══ Material provided
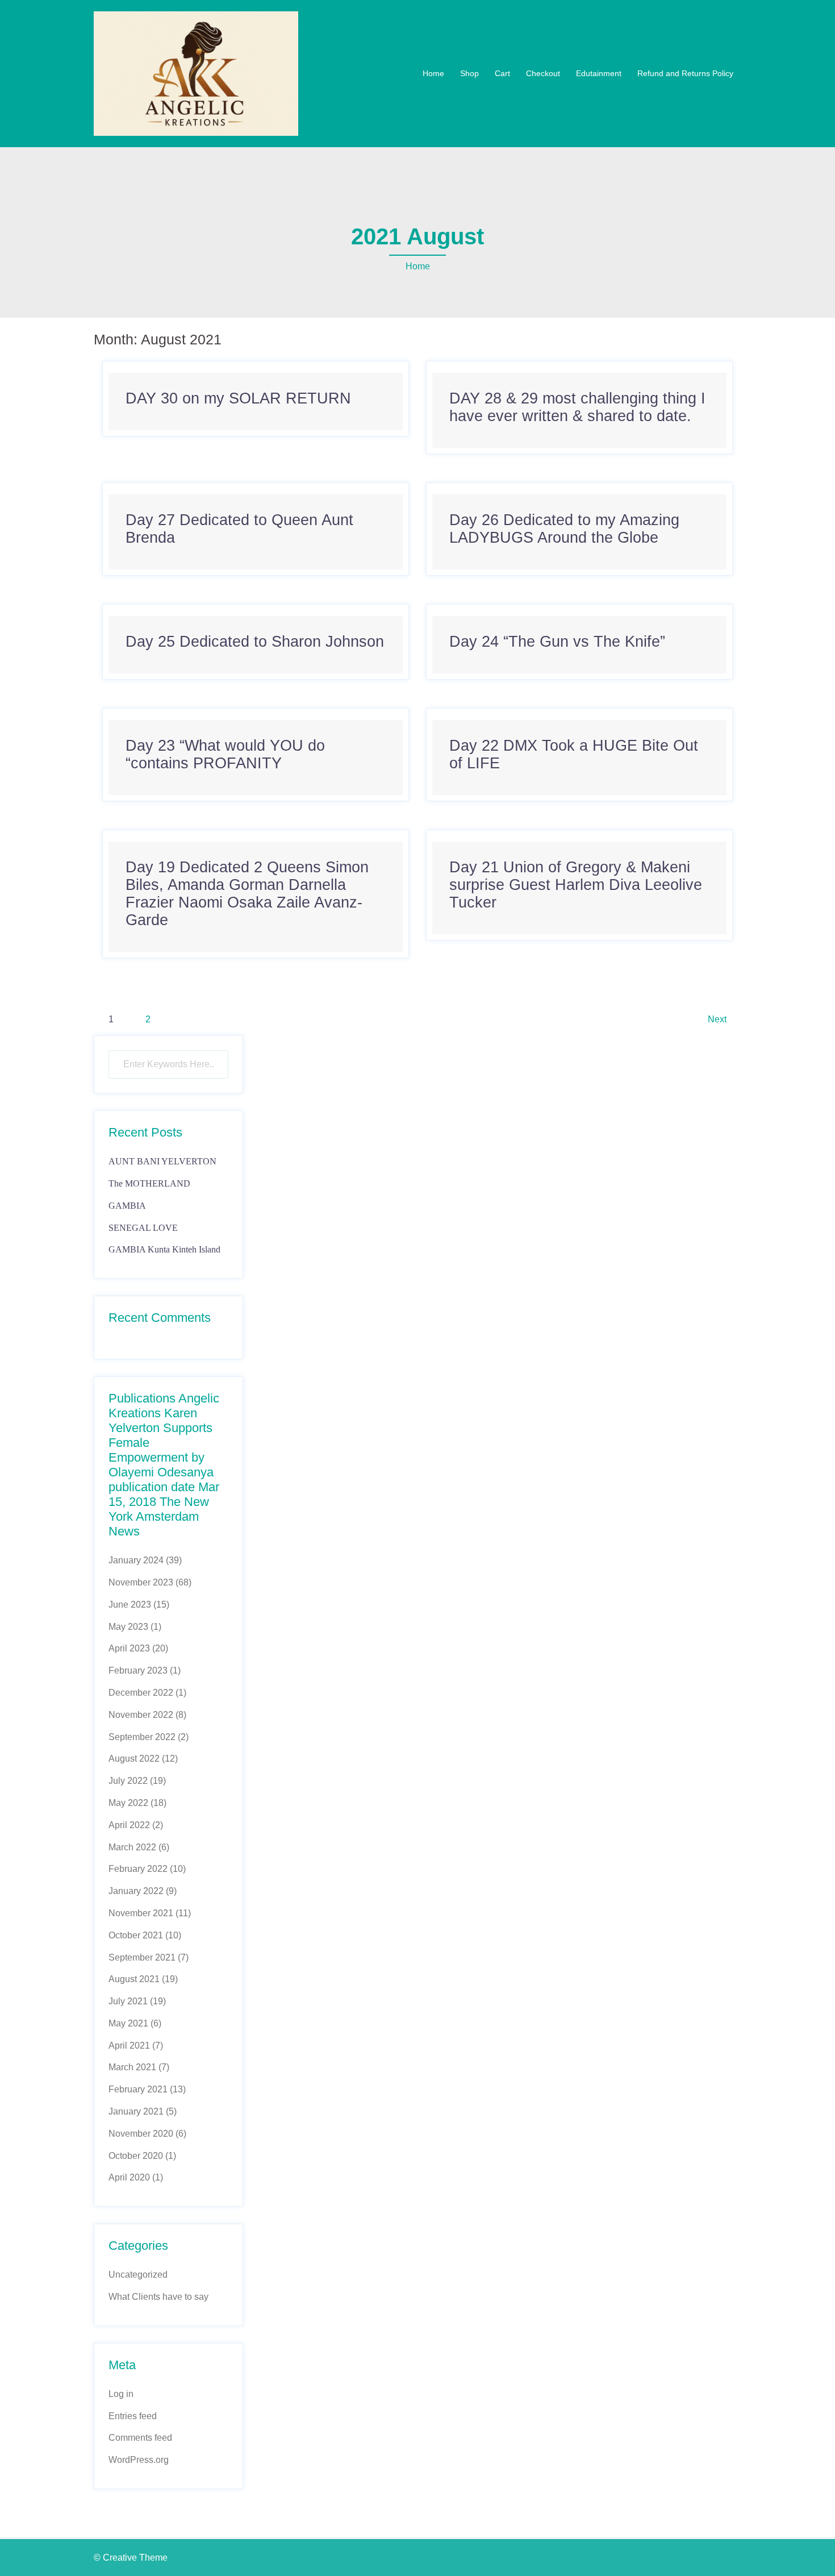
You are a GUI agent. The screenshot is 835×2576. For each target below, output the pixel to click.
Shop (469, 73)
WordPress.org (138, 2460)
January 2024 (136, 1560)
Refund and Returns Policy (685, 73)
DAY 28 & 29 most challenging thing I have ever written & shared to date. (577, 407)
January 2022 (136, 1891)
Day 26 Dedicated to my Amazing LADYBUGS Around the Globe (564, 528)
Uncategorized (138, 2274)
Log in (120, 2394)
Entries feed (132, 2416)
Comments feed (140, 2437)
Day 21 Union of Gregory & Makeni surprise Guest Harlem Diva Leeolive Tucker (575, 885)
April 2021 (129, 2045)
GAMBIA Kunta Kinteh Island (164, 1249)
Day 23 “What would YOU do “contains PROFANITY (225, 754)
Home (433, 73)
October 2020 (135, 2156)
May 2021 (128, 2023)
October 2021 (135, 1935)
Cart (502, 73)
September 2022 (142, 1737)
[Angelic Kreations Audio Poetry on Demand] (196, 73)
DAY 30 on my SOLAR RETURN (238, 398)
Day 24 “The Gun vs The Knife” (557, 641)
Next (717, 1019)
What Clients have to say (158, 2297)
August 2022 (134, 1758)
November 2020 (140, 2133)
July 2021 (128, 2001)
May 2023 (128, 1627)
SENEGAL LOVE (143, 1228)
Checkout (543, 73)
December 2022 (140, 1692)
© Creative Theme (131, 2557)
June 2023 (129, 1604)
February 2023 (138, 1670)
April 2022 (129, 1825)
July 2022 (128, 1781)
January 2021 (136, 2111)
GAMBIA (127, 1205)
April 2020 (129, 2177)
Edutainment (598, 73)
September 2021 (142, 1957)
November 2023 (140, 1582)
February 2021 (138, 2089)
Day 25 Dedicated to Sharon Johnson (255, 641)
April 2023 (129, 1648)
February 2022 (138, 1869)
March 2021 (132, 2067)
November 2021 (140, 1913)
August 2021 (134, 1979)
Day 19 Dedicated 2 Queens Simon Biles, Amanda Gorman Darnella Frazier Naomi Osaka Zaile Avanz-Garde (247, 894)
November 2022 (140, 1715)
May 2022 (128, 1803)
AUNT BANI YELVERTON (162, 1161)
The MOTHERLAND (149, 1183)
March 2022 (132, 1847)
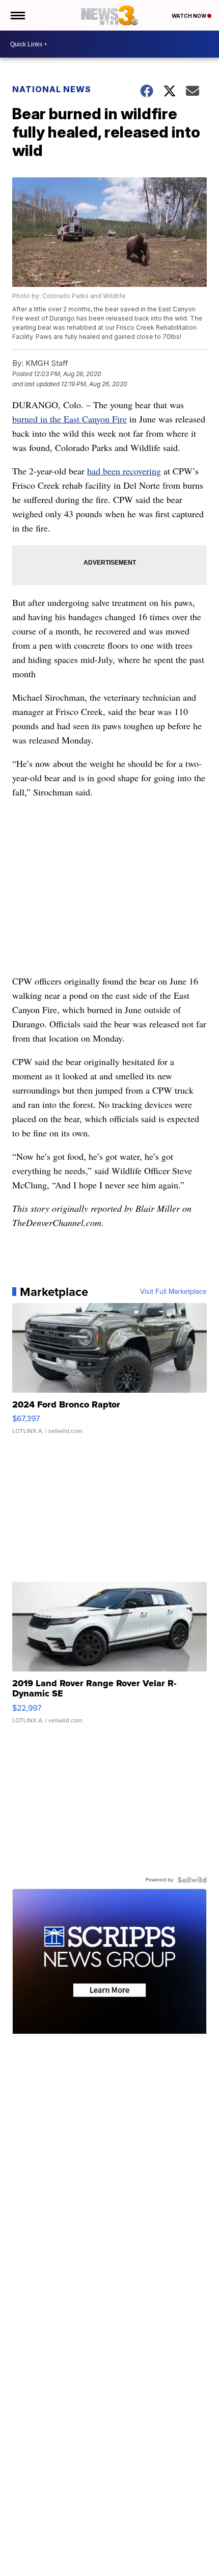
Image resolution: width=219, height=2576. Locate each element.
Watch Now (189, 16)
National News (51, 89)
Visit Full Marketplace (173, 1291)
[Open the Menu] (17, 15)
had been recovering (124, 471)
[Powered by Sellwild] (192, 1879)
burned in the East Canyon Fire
════
**What is being asked:** What you return must match each record exactly and contain no images.

**Answer below:**
You are a GUI agent. The screenshot is 835×2576. For each target below, output the pixel to click.
Shop (469, 73)
WordPress.org (138, 2460)
January 2024 (136, 1560)
Refund and Returns Policy (685, 73)
DAY 28 & 29 most challenging thing I have ever written & shared to date. (577, 407)
January 2022 (136, 1891)
Day 26 Dedicated to my Amazing LADYBUGS Around the Globe (564, 528)
Uncategorized (138, 2274)
Log in (120, 2394)
Entries feed (132, 2416)
Comments feed (140, 2437)
Day 21 Union of Gregory & Makeni surprise Guest Harlem Diva Leeolive Tucker (575, 885)
April 2021 (129, 2045)
GAMBIA Kunta Kinteh Island (164, 1249)
Day 23 “What would YOU do “contains PROFANITY (225, 754)
Home (433, 73)
October 2020 (135, 2156)
May 2021 (128, 2023)
October 2021 (135, 1935)
Cart (502, 73)
September 2022 (142, 1737)
[Angelic Kreations Audio Poetry on Demand] (196, 73)
DAY 30 on my SOLAR RETURN (238, 398)
Day 24 “The Gun vs The Knife” (557, 641)
Next (717, 1019)
What Clients have to say (158, 2297)
August 2022 (134, 1758)
November 2020 (140, 2133)
July 2021 (128, 2001)
May 2023 (128, 1627)
SENEGAL LOVE (143, 1228)
Checkout (543, 73)
December 2022 (140, 1692)
© Creative Theme (131, 2557)
June 2023 (129, 1604)
February 2023 (138, 1670)
April 2022 (129, 1825)
July 2022 (128, 1781)
January 2021 (136, 2111)
GAMBIA (127, 1205)
April 2020 (129, 2177)
Edutainment (598, 73)
September 2021 (142, 1957)
November 2023 (140, 1582)
February 2021 (138, 2089)
Day 25 Dedicated to Sharon Johnson (255, 641)
April 2023 (129, 1648)
February 2022 (138, 1869)
March 2021 (132, 2067)
November 2021 (140, 1913)
August 2021 (134, 1979)
Day 19 Dedicated 2 Queens Simon Biles, Amanda Gorman Darnella Frazier Naomi Osaka Zaile Avanz-Garde (247, 894)
November 2022 (140, 1715)
May 2022 (128, 1803)
AUNT BANI YELVERTON (162, 1161)
The MOTHERLAND (149, 1183)
March 2022 (132, 1847)
Image resolution: width=219, height=2576. Locate each element.
Watch Now (189, 16)
National News (51, 89)
Visit Full Marketplace (173, 1291)
[Open the Menu] (17, 15)
had been recovering (124, 471)
[Powered by Sellwild] (192, 1879)
burned in the East Canyon Fire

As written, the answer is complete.